=== VORLIEGENDER TEXT ===

Als Basis für die ElCom-Reserveempfehlung dient weiterhin primär die Winterproduktionsanalyse.
Diese mißt die Resilienz des Schweizer Versorgungssystems anhand Parameter zur Winterimportabhängigkeit. Die Zielgrössen für eine minimale Resilienz und die Ableitung nötiger Reserven sind ein maximaler Netto-Import von 5 bzw. 7,5 TWh sowie eine Selbstversorgungsfähigkeit von mindestens 22 Tagen im späten Winter (März).
Streßsituationen
Um Hinweise auf den Einfluss des europäischen Kontextes sowie die Auswirkungen besonderer Streßsituationen zu erhalten, wurde ergänzend dazu eine sogenannte System-Adequacy-Analyse für die Jahre 2028, 2030 und 2035 erstellt.
In den von Swissgrid im Auftrag der ElCom durchgeführten Simulationen wird das Zusammenspiel von Kraftwerkskapazitäten, Verbrauch sowie von Stromimporten und -exporten untersucht.
In den Basisszenarien wird ein «Normalzustand» mit üblicher Kraftwerksverfügbarkeit und unterschiedlichen Wettersituationen simuliert. Bei den Streßszenarien wird zusätzliche Anspannung durch reduzierte Gas- und Kernkraftwerksverfügbarkeit modelliert.
Die verschiedenen Szenarien werden schliesslich mit unterschiedlichen Importmöglichkeiten kombiniert.
Weder die aktualisierte Winterproduktionsanalyse noch die Adequacy-Analyse zeigen gegenüber 2023 eine Entspannung mit Blick auf die Versorgungssituation 2035.

=== BEREITGESTELLTE DATENSÄTZE ===

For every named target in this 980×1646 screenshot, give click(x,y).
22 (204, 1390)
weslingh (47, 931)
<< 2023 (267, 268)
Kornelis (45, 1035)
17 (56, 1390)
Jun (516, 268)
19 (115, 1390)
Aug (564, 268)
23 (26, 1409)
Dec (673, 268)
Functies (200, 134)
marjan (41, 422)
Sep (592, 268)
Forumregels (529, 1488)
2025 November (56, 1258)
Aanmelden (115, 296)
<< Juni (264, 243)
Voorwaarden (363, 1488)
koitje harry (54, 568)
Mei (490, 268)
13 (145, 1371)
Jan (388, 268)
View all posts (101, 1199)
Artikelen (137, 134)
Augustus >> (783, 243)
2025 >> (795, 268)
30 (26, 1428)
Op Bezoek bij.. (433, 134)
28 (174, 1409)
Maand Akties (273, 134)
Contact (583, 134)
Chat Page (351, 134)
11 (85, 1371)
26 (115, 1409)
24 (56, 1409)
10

===

→ **AUFGABENSTELLUNG**
Fassen Sie den Text zur ElCom-Reserveempfehlung in zwei Sätzen zusammen.

→ **RICHTIGE ANTWORT**
Grundlage der ElCom-Reserveempfehlung ist weiterhin primär die Winterproduktionsanalyse, die die Resilienz des Schweizer Versorgungssystems anhand der Winterimportabhängigkeit misst. Ergänzend wurde eine System-Adequacy-Analyse für 2028, 2030 und 2035 mit Basis- und Stressszenarien erstellt, doch keine der beiden Analysen zeigt gegenüber 2023 eine Entspannung der Versorgungssituation 2035.